I've been doing build engineering (among other things) for 16 years. I am a strong believer in build-early, build-often, continuous integration. So the first thing I do with a project is establish how it will be built (Java: Ant or Maven; .NET: NAnt or MSBuild) and how it will be managed (Subversion or some other version control). Then I'll add Continuous Integration (CruiseControl or CruiseControl.NET) depending upon the platform, then let the other developers loose.
As the project grows, and the need for reports and documentation grows, eventually the builds will take longer to run. At that point I'll split the builds into continuous builds (run on checkin) that only compile and run unit tests and daily builds that build everything, run all the reports, and build any generated documentation. I may also add a delivery build that tags the repository and does any additional packaging for a customer delivery. I'll use fine-grained build targets to manage the details, so that any developer can build any part of the system -- the Continuous Integration server use the exact same build steps as any developer. Most importantly, we never deliver a build for testing or a customer that wasn't built using the build server.
That's what I do -- here's why I do it (and why you should too):
Suppose you have a typical application, with multiple projects and several developers. While the developers may start with a common, consistent development environment (same OS, same patches, same tools, same compilers), over the course of time their environments will diverge. Some developers will religiously apply all security patches and upgrades, others won't. Some developers will add new (maybe better) tools, others won't. Some will remember to update their complete workspace before building; others will only update the part of the project they're developing. Some developers will add source code and data files to the project, but forget to add them to source control. Others will write unit tests that depend upon specific quirks of their environment. As a consequence, you'll quickly see the ever-popular "Well, it builds/works on my machine" excuses.

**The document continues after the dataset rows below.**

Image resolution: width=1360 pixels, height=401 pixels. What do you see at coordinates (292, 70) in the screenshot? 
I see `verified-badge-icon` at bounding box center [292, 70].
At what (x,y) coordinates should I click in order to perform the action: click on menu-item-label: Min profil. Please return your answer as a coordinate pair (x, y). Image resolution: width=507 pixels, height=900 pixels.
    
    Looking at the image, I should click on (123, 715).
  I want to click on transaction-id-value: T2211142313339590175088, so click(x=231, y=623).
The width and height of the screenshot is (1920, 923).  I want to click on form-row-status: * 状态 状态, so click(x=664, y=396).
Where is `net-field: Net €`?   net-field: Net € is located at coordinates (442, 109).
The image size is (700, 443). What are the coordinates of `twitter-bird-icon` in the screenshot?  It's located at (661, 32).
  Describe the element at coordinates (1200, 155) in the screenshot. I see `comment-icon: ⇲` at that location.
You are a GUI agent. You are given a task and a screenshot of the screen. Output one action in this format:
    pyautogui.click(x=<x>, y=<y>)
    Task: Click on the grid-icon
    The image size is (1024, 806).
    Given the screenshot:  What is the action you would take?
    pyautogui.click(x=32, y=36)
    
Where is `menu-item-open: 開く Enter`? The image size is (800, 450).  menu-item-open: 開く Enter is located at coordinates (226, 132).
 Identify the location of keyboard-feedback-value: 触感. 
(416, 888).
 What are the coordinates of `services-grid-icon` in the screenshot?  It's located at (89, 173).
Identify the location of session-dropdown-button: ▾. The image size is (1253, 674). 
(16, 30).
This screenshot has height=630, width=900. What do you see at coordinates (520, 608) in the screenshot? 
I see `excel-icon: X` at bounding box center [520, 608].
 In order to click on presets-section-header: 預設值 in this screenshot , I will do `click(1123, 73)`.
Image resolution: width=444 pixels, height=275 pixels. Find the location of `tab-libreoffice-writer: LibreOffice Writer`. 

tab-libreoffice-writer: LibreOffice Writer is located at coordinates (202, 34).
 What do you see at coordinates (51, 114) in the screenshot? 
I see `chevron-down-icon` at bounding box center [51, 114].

By having a separate, stable, consistent, known-good server for building your application, you'll easily discover these sorts of problems, and by running builds from every commit, you'll be able to pinpoint when a problem crept into the system. Even more importantly, because you use a separate server for building and packaging your application, it will always package everything the same way, every time. There is nothing worse than having a developer ship a custom build to a customer, have it work, and then have no idea how to reproduce the customizations.